The ruling National League for Democracy (NLD) has backed the decision, warning that any postponement, in a country where elections have historically been manipulated or canceled, could result in a political crisis. Said party spokesperson Dr. Myo Nyunt: “Postponing the election when it’s uncertain how the situation might develop in the future will simply result in more problems, including a political crisis on top of the current public health and economic problems.”

To a certain extent this is also motivated reasoning, given that the COVID-19 restrictions will weigh the heaviest on small political parties, and those located in remote outlying regions of the country where internet access is sporadic.
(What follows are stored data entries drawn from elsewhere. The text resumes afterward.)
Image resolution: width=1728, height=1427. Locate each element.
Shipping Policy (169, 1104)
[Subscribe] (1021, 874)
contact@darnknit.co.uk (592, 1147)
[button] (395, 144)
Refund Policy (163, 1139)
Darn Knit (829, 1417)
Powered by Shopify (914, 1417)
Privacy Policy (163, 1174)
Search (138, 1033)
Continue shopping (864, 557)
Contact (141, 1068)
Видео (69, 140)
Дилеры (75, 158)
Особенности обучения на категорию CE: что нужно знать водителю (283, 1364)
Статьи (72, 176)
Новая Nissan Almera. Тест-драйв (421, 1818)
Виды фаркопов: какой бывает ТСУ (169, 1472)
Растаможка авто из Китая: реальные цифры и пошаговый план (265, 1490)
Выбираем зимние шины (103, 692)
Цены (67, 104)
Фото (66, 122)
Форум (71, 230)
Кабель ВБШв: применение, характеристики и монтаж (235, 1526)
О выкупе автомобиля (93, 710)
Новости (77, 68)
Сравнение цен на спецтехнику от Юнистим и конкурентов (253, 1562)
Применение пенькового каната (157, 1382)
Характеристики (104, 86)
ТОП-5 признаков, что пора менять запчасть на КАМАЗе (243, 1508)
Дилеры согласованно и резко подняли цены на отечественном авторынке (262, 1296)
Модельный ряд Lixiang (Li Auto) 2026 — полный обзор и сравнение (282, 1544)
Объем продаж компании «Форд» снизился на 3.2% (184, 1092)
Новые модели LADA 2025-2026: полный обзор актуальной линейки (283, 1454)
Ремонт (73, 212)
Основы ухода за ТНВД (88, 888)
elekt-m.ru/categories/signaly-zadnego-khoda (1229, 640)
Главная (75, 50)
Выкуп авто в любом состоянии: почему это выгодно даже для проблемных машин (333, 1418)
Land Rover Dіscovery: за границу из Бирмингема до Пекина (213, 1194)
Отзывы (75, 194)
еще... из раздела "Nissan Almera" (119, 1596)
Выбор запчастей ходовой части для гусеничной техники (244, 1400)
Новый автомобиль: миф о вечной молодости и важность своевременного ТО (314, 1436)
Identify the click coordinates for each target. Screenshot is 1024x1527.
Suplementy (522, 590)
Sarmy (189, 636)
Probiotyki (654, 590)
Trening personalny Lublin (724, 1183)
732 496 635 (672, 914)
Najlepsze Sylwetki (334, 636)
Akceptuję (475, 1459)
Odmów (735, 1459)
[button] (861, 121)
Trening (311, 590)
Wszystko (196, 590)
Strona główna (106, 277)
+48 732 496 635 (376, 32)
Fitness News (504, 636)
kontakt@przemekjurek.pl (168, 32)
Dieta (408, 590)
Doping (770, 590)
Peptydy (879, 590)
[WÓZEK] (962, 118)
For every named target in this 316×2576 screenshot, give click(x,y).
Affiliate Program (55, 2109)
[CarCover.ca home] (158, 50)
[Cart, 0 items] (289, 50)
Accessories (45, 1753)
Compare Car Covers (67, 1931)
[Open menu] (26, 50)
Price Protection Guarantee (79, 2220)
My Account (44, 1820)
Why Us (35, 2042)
In the overlap of this Venn diagram are Myanmar’s ethnically based parties, which some observers otherwise expected to make limited gains against the NLD in regions with large ethnic minority populations. As political analyst Yan Myo Thein told Reuters, “Many voters are in remote areas and it is difficult to know how much access they have to online campaigns,” he said.

While most observers expect that the NLD and its talismanic leader Aung San Suu Kyi will easily win re-election, following the party’s euphoric landslide victory in 2015, the restrictions add to the long list of problems with the election. These run from a spate of active civil conflicts and the mass disenfranchisement of Myanmar’s Muslim Rohingya community, to the fact that significant parts of the country’s periphery remain outside the effective control of the central government.

As Aung Thaung Shwe, an independent candidate who is running in the Buthidaung township of Rakhine State, told local media, “an election held under such circumstances cannot be a fair election.”